» ACTIVITY:
Your task is to copy every line below that contains the word "agent".
** Opening RECORD EXTRACTS block **
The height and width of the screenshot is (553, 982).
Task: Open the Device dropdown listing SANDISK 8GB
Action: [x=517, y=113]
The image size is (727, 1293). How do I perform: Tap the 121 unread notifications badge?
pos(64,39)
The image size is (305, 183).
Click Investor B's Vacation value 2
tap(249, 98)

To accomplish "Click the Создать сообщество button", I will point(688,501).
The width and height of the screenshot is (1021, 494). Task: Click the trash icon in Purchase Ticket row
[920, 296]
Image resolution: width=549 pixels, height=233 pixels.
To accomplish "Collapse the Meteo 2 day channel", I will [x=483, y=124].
** Closing RECORD EXTRACTS block **
** Opening RECORD EXTRACTS block **
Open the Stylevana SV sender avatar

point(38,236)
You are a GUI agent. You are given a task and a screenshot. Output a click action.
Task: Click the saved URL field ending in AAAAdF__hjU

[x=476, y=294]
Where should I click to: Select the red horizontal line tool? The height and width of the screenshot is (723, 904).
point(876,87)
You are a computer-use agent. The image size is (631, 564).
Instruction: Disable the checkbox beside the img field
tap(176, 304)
** Closing RECORD EXTRACTS block **
** Opening RECORD EXTRACTS block **
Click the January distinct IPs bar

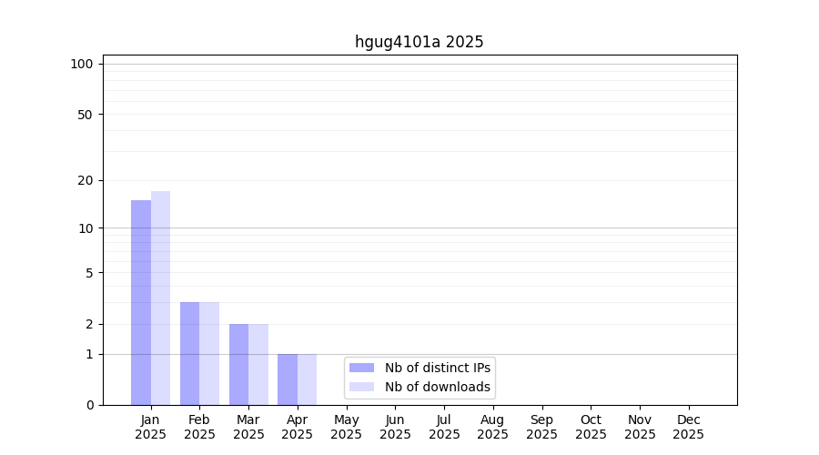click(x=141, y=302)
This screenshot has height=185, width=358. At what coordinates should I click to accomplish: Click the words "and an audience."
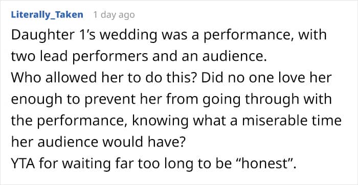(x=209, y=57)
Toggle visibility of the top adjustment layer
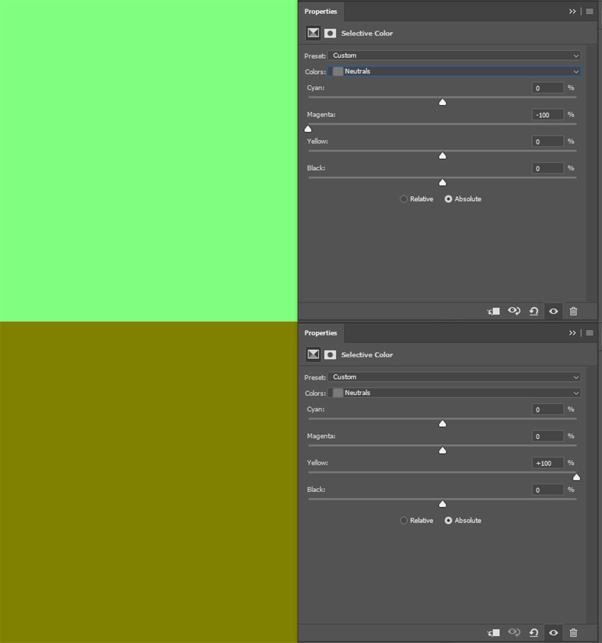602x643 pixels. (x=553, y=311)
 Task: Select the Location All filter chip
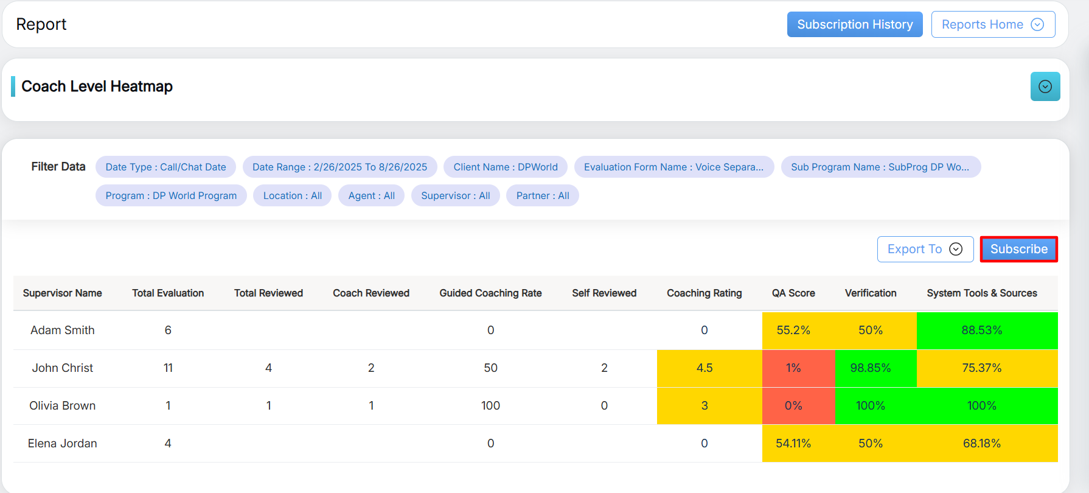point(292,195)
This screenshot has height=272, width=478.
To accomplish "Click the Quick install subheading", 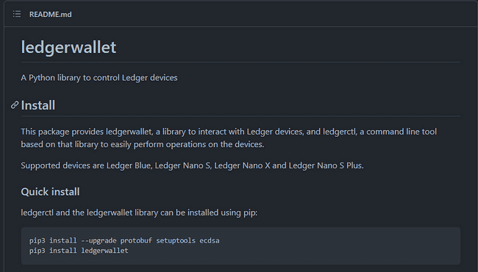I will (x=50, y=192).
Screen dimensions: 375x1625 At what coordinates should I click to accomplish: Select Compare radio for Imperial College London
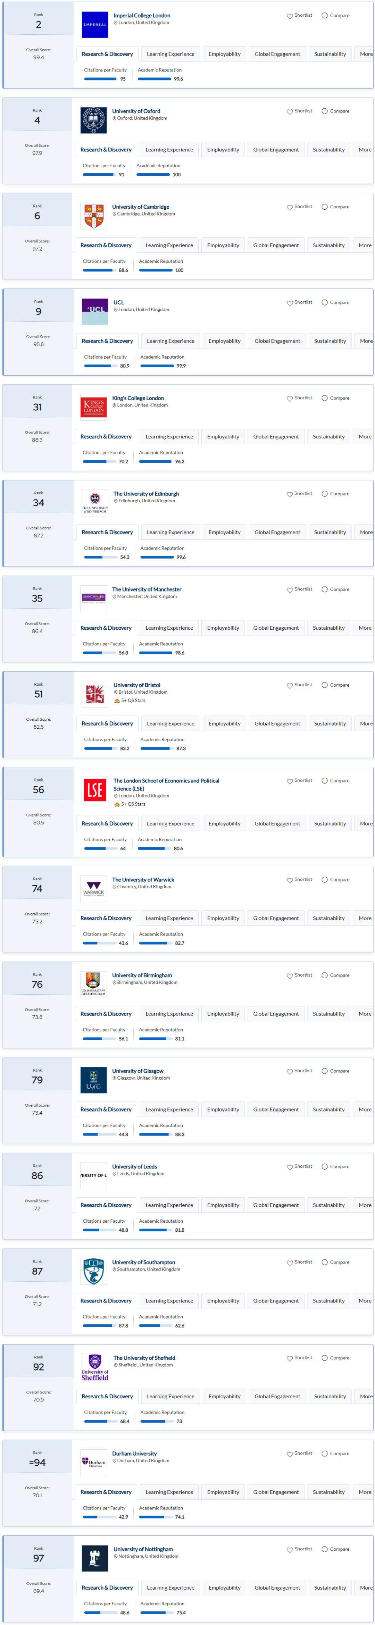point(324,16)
** Closing RECORD EXTRACTS block **
» WRITTEN ANSWER:
You are a GUI agent. You are given a task and a screenshot. Output a click action.
You are a computer-use agent. The image size is (631, 564).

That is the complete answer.